## RECORD SET
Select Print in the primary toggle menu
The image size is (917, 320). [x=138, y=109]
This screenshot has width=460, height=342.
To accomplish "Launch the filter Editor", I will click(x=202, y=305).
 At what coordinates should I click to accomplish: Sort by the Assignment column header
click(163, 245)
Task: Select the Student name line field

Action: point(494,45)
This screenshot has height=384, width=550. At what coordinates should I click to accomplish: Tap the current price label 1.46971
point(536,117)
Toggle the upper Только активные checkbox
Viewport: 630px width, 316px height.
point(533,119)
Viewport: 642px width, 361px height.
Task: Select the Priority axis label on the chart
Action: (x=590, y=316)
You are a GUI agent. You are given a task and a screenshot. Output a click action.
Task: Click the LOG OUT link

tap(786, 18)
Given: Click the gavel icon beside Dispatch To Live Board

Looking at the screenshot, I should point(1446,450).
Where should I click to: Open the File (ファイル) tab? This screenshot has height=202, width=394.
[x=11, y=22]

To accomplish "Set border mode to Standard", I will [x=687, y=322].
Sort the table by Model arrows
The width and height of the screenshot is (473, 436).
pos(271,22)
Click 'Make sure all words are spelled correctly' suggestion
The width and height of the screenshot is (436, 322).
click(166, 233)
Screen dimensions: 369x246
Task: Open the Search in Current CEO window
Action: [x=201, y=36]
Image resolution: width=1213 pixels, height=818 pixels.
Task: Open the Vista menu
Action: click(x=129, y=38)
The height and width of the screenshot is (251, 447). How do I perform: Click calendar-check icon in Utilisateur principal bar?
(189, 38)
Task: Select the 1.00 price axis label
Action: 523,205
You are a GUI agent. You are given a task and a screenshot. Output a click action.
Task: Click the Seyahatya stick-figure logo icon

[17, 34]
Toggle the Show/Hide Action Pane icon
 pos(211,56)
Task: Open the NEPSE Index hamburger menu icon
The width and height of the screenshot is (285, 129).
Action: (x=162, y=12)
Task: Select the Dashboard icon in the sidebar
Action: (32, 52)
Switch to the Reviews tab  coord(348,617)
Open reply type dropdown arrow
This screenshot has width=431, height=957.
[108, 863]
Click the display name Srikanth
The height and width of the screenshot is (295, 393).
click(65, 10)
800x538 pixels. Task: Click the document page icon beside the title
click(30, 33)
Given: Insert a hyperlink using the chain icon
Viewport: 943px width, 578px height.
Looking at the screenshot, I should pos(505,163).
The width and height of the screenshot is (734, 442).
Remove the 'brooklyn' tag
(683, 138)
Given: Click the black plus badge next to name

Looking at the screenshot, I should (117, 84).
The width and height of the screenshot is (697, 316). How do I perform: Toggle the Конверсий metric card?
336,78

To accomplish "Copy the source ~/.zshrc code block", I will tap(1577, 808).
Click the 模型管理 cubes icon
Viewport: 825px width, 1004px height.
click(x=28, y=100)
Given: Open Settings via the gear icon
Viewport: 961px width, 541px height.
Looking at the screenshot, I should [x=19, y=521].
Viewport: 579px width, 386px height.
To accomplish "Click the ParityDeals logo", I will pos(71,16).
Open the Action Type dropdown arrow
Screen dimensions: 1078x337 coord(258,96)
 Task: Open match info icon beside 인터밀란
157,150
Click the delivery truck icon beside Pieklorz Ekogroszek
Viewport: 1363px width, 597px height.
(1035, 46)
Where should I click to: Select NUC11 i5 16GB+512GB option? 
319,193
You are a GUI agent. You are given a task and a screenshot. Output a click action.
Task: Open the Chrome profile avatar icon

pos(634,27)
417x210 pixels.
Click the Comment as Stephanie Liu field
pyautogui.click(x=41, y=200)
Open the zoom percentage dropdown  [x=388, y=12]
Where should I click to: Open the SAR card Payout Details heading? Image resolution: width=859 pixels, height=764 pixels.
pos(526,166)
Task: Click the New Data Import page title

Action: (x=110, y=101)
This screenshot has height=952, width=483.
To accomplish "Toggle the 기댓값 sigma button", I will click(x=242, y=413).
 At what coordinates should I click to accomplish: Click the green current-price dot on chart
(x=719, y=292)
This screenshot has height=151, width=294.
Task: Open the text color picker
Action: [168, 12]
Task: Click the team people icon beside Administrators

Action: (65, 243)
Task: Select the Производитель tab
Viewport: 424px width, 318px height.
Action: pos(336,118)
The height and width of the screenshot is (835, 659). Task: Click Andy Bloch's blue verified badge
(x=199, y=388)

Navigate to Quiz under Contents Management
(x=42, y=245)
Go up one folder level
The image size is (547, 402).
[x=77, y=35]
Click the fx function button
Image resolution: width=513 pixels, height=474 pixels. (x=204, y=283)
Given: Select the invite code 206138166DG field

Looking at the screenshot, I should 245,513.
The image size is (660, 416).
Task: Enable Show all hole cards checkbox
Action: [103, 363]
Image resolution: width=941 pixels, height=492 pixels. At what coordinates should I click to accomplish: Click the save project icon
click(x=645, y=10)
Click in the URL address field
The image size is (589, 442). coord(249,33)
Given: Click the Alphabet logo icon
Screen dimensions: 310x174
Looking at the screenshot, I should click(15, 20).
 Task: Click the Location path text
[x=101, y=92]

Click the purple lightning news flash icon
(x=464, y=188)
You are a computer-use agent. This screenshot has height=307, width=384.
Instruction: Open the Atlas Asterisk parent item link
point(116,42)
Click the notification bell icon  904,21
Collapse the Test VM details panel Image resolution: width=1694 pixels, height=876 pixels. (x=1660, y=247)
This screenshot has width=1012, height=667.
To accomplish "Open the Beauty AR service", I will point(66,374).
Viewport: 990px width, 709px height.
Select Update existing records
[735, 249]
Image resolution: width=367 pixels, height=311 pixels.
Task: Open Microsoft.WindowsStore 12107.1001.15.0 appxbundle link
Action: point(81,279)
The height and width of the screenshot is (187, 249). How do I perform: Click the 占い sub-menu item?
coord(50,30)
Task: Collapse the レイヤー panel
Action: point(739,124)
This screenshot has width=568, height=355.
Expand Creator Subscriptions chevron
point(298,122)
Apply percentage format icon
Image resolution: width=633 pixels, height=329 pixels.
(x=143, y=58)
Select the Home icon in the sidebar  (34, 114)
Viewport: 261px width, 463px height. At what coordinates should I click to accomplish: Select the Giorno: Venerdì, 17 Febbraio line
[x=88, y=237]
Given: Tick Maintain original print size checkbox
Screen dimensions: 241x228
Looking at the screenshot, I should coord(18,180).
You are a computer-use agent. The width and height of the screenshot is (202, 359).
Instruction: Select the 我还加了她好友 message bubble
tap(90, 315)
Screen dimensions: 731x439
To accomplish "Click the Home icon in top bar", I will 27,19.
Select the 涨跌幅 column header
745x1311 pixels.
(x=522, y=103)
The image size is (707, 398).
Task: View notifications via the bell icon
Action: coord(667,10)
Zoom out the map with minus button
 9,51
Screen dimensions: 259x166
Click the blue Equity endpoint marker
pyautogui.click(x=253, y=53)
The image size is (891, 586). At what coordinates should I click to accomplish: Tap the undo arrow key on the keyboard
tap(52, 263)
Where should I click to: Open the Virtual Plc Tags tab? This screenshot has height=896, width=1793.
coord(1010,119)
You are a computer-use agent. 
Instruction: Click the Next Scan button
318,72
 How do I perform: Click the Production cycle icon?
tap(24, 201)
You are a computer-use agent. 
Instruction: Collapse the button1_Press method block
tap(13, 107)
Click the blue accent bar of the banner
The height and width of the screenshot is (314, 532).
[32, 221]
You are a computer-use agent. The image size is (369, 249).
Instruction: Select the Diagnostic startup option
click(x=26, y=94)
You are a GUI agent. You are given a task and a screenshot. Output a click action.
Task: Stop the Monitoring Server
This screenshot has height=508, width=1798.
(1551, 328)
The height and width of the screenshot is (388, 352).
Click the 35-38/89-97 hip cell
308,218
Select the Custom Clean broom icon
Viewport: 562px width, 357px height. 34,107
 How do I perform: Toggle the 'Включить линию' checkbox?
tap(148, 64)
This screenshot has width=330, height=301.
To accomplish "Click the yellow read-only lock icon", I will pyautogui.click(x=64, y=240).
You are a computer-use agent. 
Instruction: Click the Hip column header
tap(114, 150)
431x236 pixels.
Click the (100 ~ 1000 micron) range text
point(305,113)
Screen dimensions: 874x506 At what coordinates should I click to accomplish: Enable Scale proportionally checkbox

## WHAT TO PRODUCE
Copy out every line from the records that has the word "percentage".

## ANSWER SPACE
Open the zoom percentage dropdown  [x=388, y=12]
Apply percentage format icon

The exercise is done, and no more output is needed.